DATASET ENTRIES:

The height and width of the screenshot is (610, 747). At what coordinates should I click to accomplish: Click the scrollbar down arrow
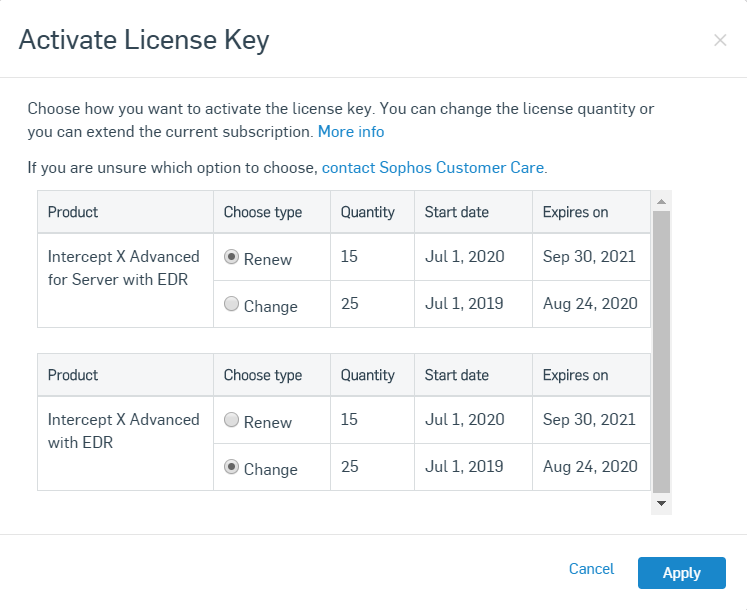661,503
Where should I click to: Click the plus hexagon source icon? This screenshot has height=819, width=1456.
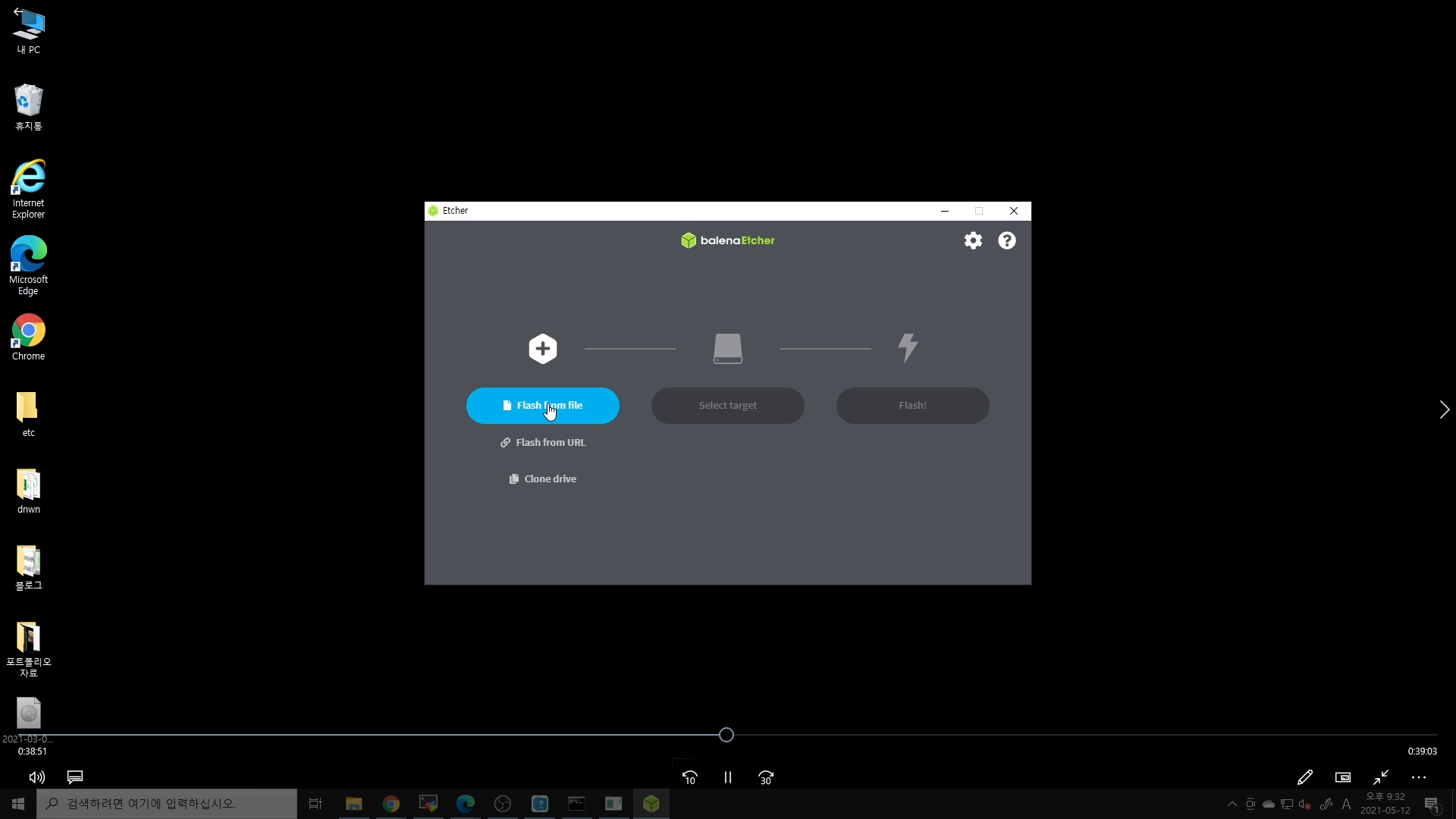542,349
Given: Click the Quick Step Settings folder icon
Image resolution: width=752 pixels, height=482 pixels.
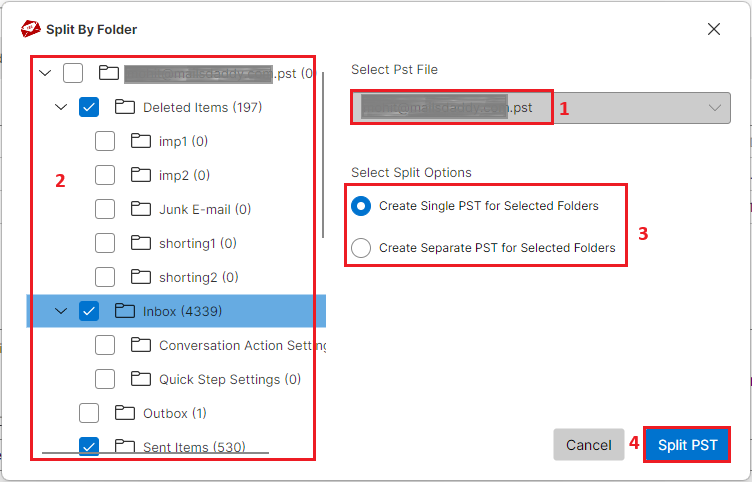Looking at the screenshot, I should 141,379.
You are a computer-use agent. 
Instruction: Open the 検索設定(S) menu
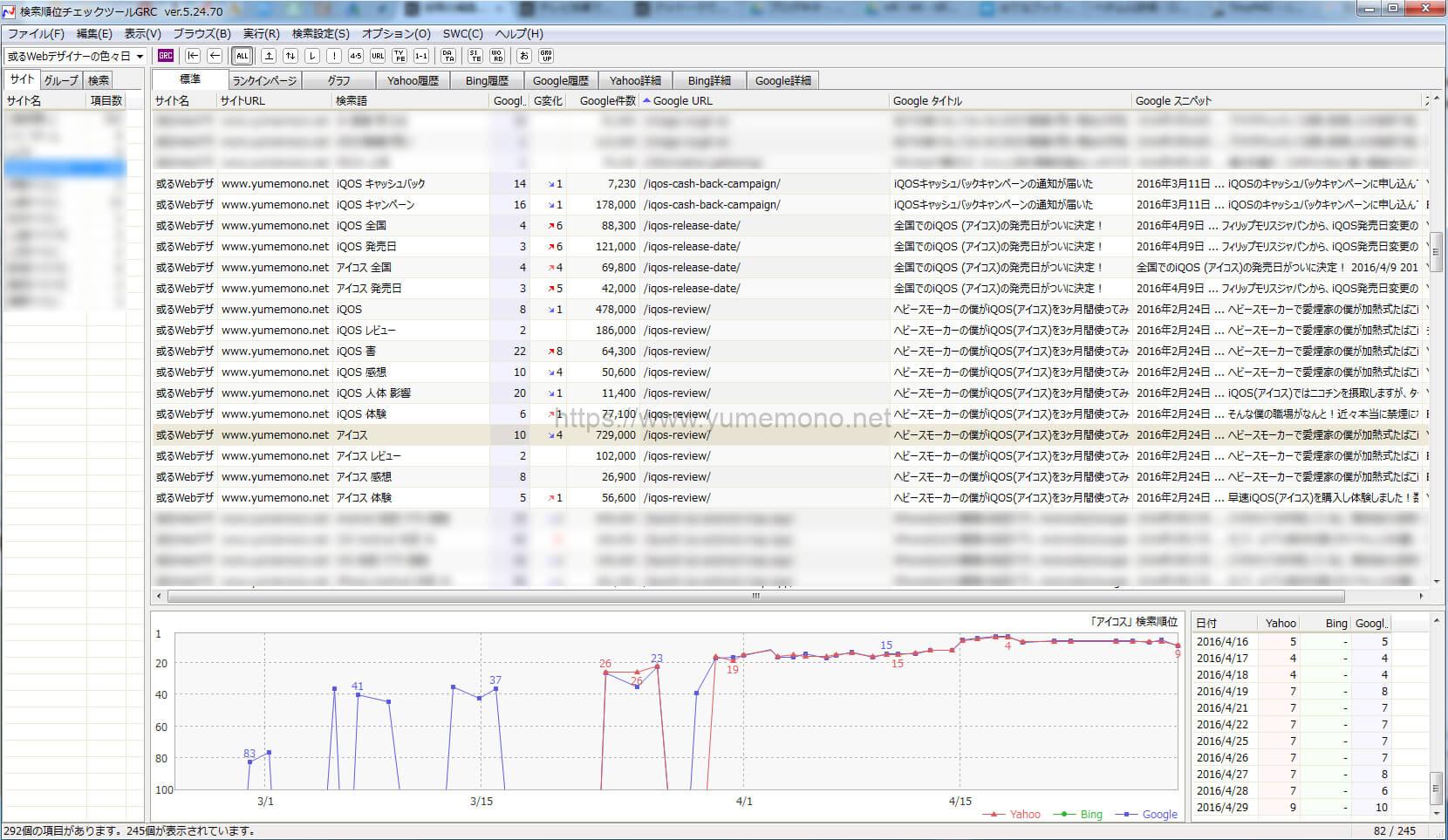pyautogui.click(x=320, y=34)
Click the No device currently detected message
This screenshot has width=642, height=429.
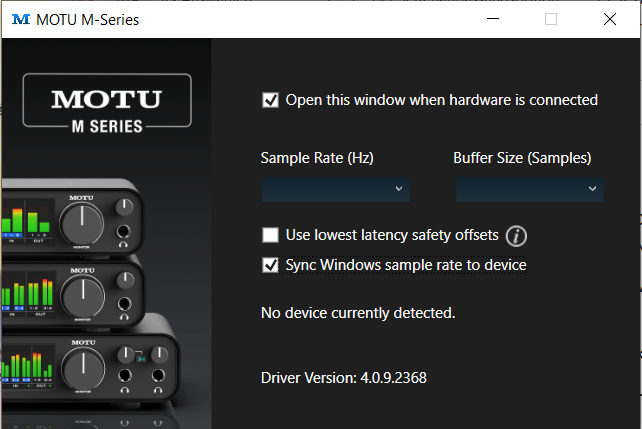pyautogui.click(x=358, y=313)
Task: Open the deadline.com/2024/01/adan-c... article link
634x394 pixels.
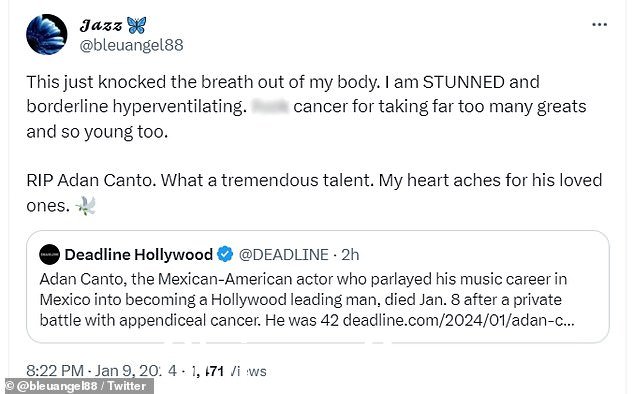Action: [x=458, y=320]
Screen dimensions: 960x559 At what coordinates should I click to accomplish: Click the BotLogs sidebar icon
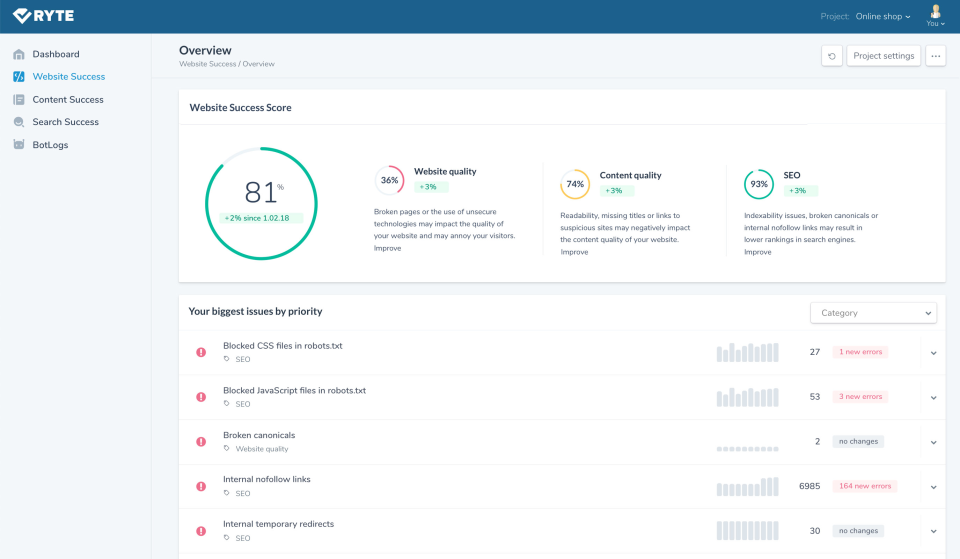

WHAT THIS TASK INVOLVES:
Print the data above verbatim, from the first line through the last, omitting the pictures.

EXERCISE SOLUTION:
The height and width of the screenshot is (610, 747). At what coordinates should I click to accomplish: Click the scrollbar down arrow
661,503
Where should I click to: Click the plus hexagon source icon? This screenshot has height=819, width=1456.
542,349
Given: Click the Quick Step Settings folder icon
Image resolution: width=752 pixels, height=482 pixels.
Looking at the screenshot, I should 141,379.
You are a computer-use agent. 
Instruction: Open the 検索設定(S) menu
pyautogui.click(x=320, y=34)
Click the No device currently detected message
This screenshot has width=642, height=429.
pyautogui.click(x=358, y=313)
Task: Open the deadline.com/2024/01/adan-c... article link
634x394 pixels.
Action: [x=458, y=320]
Screen dimensions: 960x559 At what coordinates should I click to accomplish: Click the BotLogs sidebar icon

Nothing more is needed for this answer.